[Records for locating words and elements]

::::::::

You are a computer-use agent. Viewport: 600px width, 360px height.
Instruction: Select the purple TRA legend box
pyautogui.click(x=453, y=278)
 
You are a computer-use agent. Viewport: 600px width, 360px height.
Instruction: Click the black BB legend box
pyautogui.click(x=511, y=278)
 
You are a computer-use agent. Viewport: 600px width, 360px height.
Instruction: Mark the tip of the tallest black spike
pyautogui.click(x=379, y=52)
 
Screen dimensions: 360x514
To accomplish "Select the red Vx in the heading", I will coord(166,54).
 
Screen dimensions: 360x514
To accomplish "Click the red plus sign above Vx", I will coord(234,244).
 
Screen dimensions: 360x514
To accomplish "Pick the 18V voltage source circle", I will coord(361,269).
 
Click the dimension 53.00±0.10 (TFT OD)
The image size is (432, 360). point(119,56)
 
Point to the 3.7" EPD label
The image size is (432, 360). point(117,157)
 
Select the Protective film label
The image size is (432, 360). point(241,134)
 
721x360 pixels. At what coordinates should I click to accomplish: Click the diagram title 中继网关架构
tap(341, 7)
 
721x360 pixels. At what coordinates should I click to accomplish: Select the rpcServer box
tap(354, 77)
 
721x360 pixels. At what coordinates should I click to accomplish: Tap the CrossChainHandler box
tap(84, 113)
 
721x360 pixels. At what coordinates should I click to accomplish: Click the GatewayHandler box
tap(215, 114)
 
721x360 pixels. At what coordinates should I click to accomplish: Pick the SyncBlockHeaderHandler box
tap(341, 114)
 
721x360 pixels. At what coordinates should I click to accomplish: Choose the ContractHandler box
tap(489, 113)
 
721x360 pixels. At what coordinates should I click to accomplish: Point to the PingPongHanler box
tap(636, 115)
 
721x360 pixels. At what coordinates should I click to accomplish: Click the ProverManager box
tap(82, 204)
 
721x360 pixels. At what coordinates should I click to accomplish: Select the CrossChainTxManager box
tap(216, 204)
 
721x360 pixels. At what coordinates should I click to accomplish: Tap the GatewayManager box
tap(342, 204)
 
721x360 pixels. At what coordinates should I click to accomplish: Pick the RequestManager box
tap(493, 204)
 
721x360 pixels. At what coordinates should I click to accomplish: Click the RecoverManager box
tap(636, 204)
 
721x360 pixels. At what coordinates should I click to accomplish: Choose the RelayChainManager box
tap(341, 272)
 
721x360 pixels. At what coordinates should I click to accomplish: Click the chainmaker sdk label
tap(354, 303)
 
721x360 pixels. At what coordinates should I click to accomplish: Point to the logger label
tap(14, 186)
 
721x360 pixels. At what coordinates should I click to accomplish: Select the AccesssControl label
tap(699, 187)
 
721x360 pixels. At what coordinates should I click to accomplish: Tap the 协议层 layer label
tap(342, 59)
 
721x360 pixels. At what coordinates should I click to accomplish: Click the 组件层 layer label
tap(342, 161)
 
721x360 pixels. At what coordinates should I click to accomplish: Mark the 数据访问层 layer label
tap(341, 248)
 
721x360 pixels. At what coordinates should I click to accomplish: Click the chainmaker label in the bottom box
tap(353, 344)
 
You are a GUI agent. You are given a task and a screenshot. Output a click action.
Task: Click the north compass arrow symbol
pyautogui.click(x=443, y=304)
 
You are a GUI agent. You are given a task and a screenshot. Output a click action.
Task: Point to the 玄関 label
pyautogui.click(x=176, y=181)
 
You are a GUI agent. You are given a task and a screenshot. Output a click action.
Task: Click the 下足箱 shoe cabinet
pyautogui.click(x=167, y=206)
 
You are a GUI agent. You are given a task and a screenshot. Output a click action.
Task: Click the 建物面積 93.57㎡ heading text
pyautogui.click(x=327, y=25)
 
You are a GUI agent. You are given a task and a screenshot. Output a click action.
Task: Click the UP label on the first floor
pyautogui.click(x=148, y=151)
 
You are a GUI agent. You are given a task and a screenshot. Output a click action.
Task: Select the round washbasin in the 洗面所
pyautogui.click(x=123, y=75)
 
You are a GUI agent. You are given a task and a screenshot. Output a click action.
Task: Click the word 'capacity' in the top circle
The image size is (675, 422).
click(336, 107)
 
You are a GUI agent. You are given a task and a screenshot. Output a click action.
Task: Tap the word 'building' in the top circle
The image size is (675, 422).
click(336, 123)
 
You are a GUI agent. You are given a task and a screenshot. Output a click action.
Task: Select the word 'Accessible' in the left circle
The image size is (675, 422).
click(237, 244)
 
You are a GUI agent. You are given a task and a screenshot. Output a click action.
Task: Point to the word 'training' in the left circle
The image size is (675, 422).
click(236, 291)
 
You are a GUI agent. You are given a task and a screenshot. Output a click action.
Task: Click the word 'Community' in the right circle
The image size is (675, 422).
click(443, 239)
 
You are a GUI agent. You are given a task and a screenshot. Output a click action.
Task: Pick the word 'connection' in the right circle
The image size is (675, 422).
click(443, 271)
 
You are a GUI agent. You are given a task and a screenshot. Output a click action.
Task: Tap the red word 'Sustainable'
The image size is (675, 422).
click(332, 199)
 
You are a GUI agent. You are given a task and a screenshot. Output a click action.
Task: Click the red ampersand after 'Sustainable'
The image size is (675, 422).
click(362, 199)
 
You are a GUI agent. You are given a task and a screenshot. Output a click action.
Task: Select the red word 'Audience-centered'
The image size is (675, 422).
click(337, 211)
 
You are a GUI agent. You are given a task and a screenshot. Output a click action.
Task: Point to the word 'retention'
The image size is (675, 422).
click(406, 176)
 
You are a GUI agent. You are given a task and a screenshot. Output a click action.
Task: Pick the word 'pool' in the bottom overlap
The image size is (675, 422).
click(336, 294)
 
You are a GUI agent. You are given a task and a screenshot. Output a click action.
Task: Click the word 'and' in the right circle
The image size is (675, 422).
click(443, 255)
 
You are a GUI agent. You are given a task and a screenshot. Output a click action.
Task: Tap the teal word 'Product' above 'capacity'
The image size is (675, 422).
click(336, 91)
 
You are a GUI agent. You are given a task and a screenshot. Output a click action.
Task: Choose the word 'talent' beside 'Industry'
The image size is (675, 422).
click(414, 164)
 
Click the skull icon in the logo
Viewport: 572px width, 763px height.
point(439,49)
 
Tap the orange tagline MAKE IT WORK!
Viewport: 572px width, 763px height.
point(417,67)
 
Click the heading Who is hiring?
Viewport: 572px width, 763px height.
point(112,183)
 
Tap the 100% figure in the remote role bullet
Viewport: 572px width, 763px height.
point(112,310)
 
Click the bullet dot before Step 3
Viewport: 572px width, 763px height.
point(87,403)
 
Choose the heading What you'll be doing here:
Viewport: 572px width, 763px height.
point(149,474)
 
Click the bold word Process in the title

::::::::

Please set out every line of the entries above as a Markdown table with two columns, Row and Line. Put the row number under Row and the line under Line, and leave out blank lines.

| Row | Line |
|---|---|
| 1 | You are a computer-use agent. Viewport: 600px width, 360px height. |
| 2 | Instruction: Select the purple TRA legend box |
| 3 | pyautogui.click(x=453, y=278) |
| 4 | You are a computer-use agent. Viewport: 600px width, 360px height. |
| 5 | Instruction: Click the black BB legend box |
| 6 | pyautogui.click(x=511, y=278) |
| 7 | You are a computer-use agent. Viewport: 600px width, 360px height. |
| 8 | Instruction: Mark the tip of the tallest black spike |
| 9 | pyautogui.click(x=379, y=52) |
| 10 | Screen dimensions: 360x514 |
| 11 | To accomplish "Select the red Vx in the heading", I will coord(166,54). |
| 12 | Screen dimensions: 360x514 |
| 13 | To accomplish "Click the red plus sign above Vx", I will coord(234,244). |
| 14 | Screen dimensions: 360x514 |
| 15 | To accomplish "Pick the 18V voltage source circle", I will coord(361,269). |
| 16 | Click the dimension 53.00±0.10 (TFT OD) |
| 17 | The image size is (432, 360). point(119,56) |
| 18 | Point to the 3.7" EPD label |
| 19 | The image size is (432, 360). point(117,157) |
| 20 | Select the Protective film label |
| 21 | The image size is (432, 360). point(241,134) |
| 22 | 721x360 pixels. At what coordinates should I click to accomplish: Click the diagram title 中继网关架构 |
| 23 | tap(341, 7) |
| 24 | 721x360 pixels. At what coordinates should I click to accomplish: Select the rpcServer box |
| 25 | tap(354, 77) |
| 26 | 721x360 pixels. At what coordinates should I click to accomplish: Tap the CrossChainHandler box |
| 27 | tap(84, 113) |
| 28 | 721x360 pixels. At what coordinates should I click to accomplish: Click the GatewayHandler box |
| 29 | tap(215, 114) |
| 30 | 721x360 pixels. At what coordinates should I click to accomplish: Pick the SyncBlockHeaderHandler box |
| 31 | tap(341, 114) |
| 32 | 721x360 pixels. At what coordinates should I click to accomplish: Choose the ContractHandler box |
| 33 | tap(489, 113) |
| 34 | 721x360 pixels. At what coordinates should I click to accomplish: Point to the PingPongHanler box |
| 35 | tap(636, 115) |
| 36 | 721x360 pixels. At what coordinates should I click to accomplish: Click the ProverManager box |
| 37 | tap(82, 204) |
| 38 | 721x360 pixels. At what coordinates should I click to accomplish: Select the CrossChainTxManager box |
| 39 | tap(216, 204) |
| 40 | 721x360 pixels. At what coordinates should I click to accomplish: Tap the GatewayManager box |
| 41 | tap(342, 204) |
| 42 | 721x360 pixels. At what coordinates should I click to accomplish: Pick the RequestManager box |
| 43 | tap(493, 204) |
| 44 | 721x360 pixels. At what coordinates should I click to accomplish: Click the RecoverManager box |
| 45 | tap(636, 204) |
| 46 | 721x360 pixels. At what coordinates should I click to accomplish: Choose the RelayChainManager box |
| 47 | tap(341, 272) |
| 48 | 721x360 pixels. At what coordinates should I click to accomplish: Click the chainmaker sdk label |
| 49 | tap(354, 303) |
| 50 | 721x360 pixels. At what coordinates should I click to accomplish: Point to the logger label |
| 51 | tap(14, 186) |
| 52 | 721x360 pixels. At what coordinates should I click to accomplish: Select the AccesssControl label |
| 53 | tap(699, 187) |
| 54 | 721x360 pixels. At what coordinates should I click to accomplish: Tap the 协议层 layer label |
| 55 | tap(342, 59) |
| 56 | 721x360 pixels. At what coordinates should I click to accomplish: Click the 组件层 layer label |
| 57 | tap(342, 161) |
| 58 | 721x360 pixels. At what coordinates should I click to accomplish: Mark the 数据访问层 layer label |
| 59 | tap(341, 248) |
| 60 | 721x360 pixels. At what coordinates should I click to accomplish: Click the chainmaker label in the bottom box |
| 61 | tap(353, 344) |
| 62 | You are a GUI agent. You are given a task and a screenshot. Output a click action. |
| 63 | Task: Click the north compass arrow symbol |
| 64 | pyautogui.click(x=443, y=304) |
| 65 | You are a GUI agent. You are given a task and a screenshot. Output a click action. |
| 66 | Task: Point to the 玄関 label |
| 67 | pyautogui.click(x=176, y=181) |
| 68 | You are a GUI agent. You are given a task and a screenshot. Output a click action. |
| 69 | Task: Click the 下足箱 shoe cabinet |
| 70 | pyautogui.click(x=167, y=206) |
| 71 | You are a GUI agent. You are given a task and a screenshot. Output a click action. |
| 72 | Task: Click the 建物面積 93.57㎡ heading text |
| 73 | pyautogui.click(x=327, y=25) |
| 74 | You are a GUI agent. You are given a task and a screenshot. Output a click action. |
| 75 | Task: Click the UP label on the first floor |
| 76 | pyautogui.click(x=148, y=151) |
| 77 | You are a GUI agent. You are given a task and a screenshot. Output a click action. |
| 78 | Task: Select the round washbasin in the 洗面所 |
| 79 | pyautogui.click(x=123, y=75) |
| 80 | You are a GUI agent. You are given a task and a screenshot. Output a click action. |
| 81 | Task: Click the word 'capacity' in the top circle |
| 82 | The image size is (675, 422). |
| 83 | click(336, 107) |
| 84 | You are a GUI agent. You are given a task and a screenshot. Output a click action. |
| 85 | Task: Tap the word 'building' in the top circle |
| 86 | The image size is (675, 422). |
| 87 | click(336, 123) |
| 88 | You are a GUI agent. You are given a task and a screenshot. Output a click action. |
| 89 | Task: Select the word 'Accessible' in the left circle |
| 90 | The image size is (675, 422). |
| 91 | click(237, 244) |
| 92 | You are a GUI agent. You are given a task and a screenshot. Output a click action. |
| 93 | Task: Point to the word 'training' in the left circle |
| 94 | The image size is (675, 422). |
| 95 | click(236, 291) |
| 96 | You are a GUI agent. You are given a task and a screenshot. Output a click action. |
| 97 | Task: Click the word 'Community' in the right circle |
| 98 | The image size is (675, 422). |
| 99 | click(443, 239) |
| 100 | You are a GUI agent. You are given a task and a screenshot. Output a click action. |
| 101 | Task: Pick the word 'connection' in the right circle |
| 102 | The image size is (675, 422). |
| 103 | click(443, 271) |
| 104 | You are a GUI agent. You are given a task and a screenshot. Output a click action. |
| 105 | Task: Tap the red word 'Sustainable' |
| 106 | The image size is (675, 422). |
| 107 | click(332, 199) |
| 108 | You are a GUI agent. You are given a task and a screenshot. Output a click action. |
| 109 | Task: Click the red ampersand after 'Sustainable' |
| 110 | The image size is (675, 422). |
| 111 | click(362, 199) |
| 112 | You are a GUI agent. You are given a task and a screenshot. Output a click action. |
| 113 | Task: Select the red word 'Audience-centered' |
| 114 | The image size is (675, 422). |
| 115 | click(337, 211) |
| 116 | You are a GUI agent. You are given a task and a screenshot. Output a click action. |
| 117 | Task: Point to the word 'retention' |
| 118 | The image size is (675, 422). |
| 119 | click(406, 176) |
| 120 | You are a GUI agent. You are given a task and a screenshot. Output a click action. |
| 121 | Task: Pick the word 'pool' in the bottom overlap |
| 122 | The image size is (675, 422). |
| 123 | click(336, 294) |
| 124 | You are a GUI agent. You are given a task and a screenshot. Output a click action. |
| 125 | Task: Click the word 'and' in the right circle |
| 126 | The image size is (675, 422). |
| 127 | click(443, 255) |
| 128 | You are a GUI agent. You are given a task and a screenshot. Output a click action. |
| 129 | Task: Tap the teal word 'Product' above 'capacity' |
| 130 | The image size is (675, 422). |
| 131 | click(336, 91) |
| 132 | You are a GUI agent. You are given a task and a screenshot. Output a click action. |
| 133 | Task: Choose the word 'talent' beside 'Industry' |
| 134 | The image size is (675, 422). |
| 135 | click(414, 164) |
| 136 | Click the skull icon in the logo |
| 137 | Viewport: 572px width, 763px height. |
| 138 | point(439,49) |
| 139 | Tap the orange tagline MAKE IT WORK! |
| 140 | Viewport: 572px width, 763px height. |
| 141 | point(417,67) |
| 142 | Click the heading Who is hiring? |
| 143 | Viewport: 572px width, 763px height. |
| 144 | point(112,183) |
| 145 | Tap the 100% figure in the remote role bullet |
| 146 | Viewport: 572px width, 763px height. |
| 147 | point(112,310) |
| 148 | Click the bullet dot before Step 3 |
| 149 | Viewport: 572px width, 763px height. |
| 150 | point(87,403) |
| 151 | Choose the heading What you'll be doing here: |
| 152 | Viewport: 572px width, 763px height. |
| 153 | point(149,474) |
| 154 | Click the bold word Process in the title |